Are Efficient Deep Representations Learnable?

TL;DR

This paper investigates whether standard deep learning methods can learn efficient deep representations like the parity function and Fourier transform, finding significant limitations in learning these functions with typical training approaches.

Contribution

The study demonstrates that current gradient-based deep learning techniques struggle to learn certain efficient representations unless initialized very close to the solutions, highlighting gaps in learnability.

Findings

Deep networks fail to learn the parity function with standard training.

Deep linear networks do not learn the Fourier transform without near-exact initialization.
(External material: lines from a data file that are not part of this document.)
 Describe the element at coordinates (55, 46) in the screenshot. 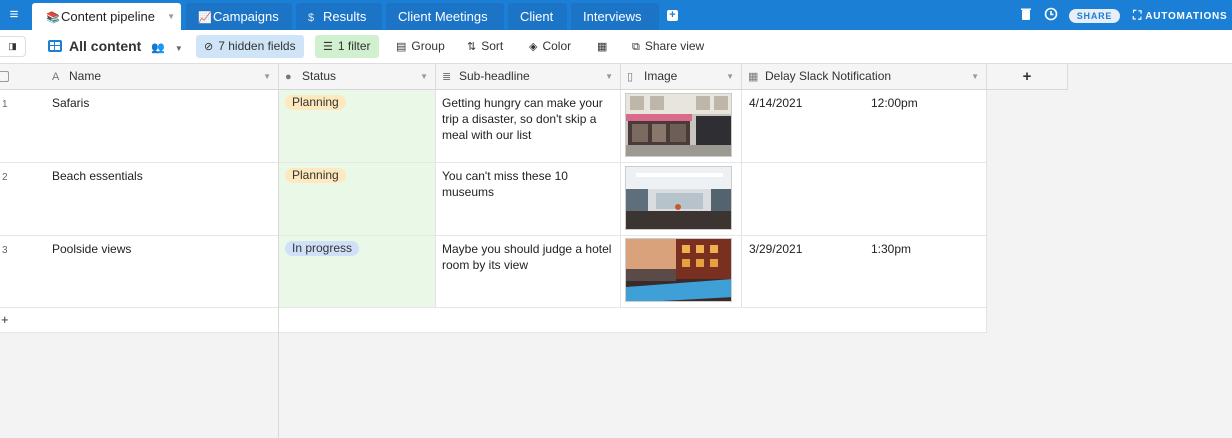

I see `grid-view-icon` at that location.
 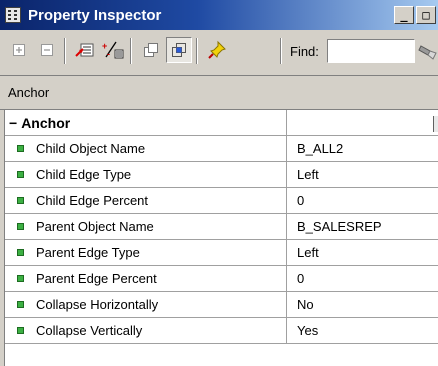 I want to click on property-name: Collapse Vertically, so click(x=90, y=330).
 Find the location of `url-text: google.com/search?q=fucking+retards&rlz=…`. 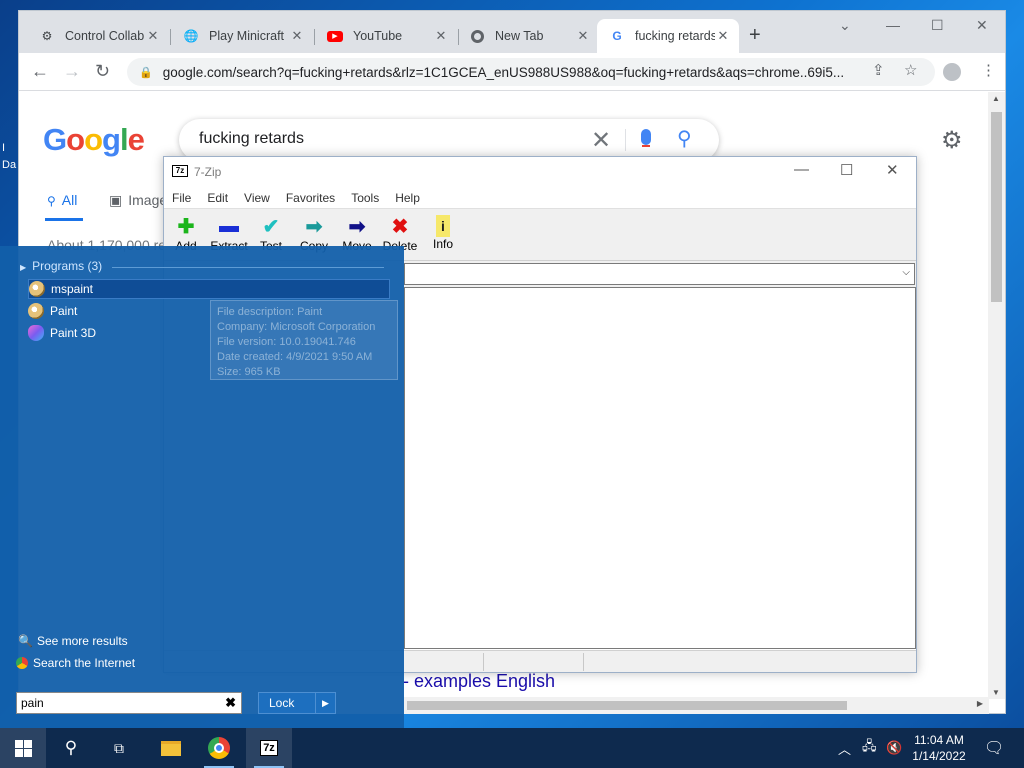

url-text: google.com/search?q=fucking+retards&rlz=… is located at coordinates (549, 72).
Not all efficient representations are learnable by current deep learning methods.

Abstract

Many theories of deep learning have shown that a deep network can require dramatically fewer resources to represent a given function compared to a shallow network. But a question remains: can these efficient representations be learned using current deep learning techniques? In this work, we test whether standard deep learning methods can in fact find the efficient representations posited by several theories of deep representation. Specifically, we train deep neural networks to learn two simple functions with known efficient solutions: the parity function and the fast Fourier transform. We find that using gradient-based optimization, a deep network does not learn the parity function, unless initialized very close to a hand-coded exact solution. We also find that a deep linear neural network does not learn the fast Fourier transform, even in the best-case scenario of infinite training data, unless the weights are initialized very close to the exact hand-coded solution. Our results suggest that not every element of the class of compositional functions can be learned efficiently by a deep network, and further restrictions are necessary to understand what functions are both efficiently representable and learnable.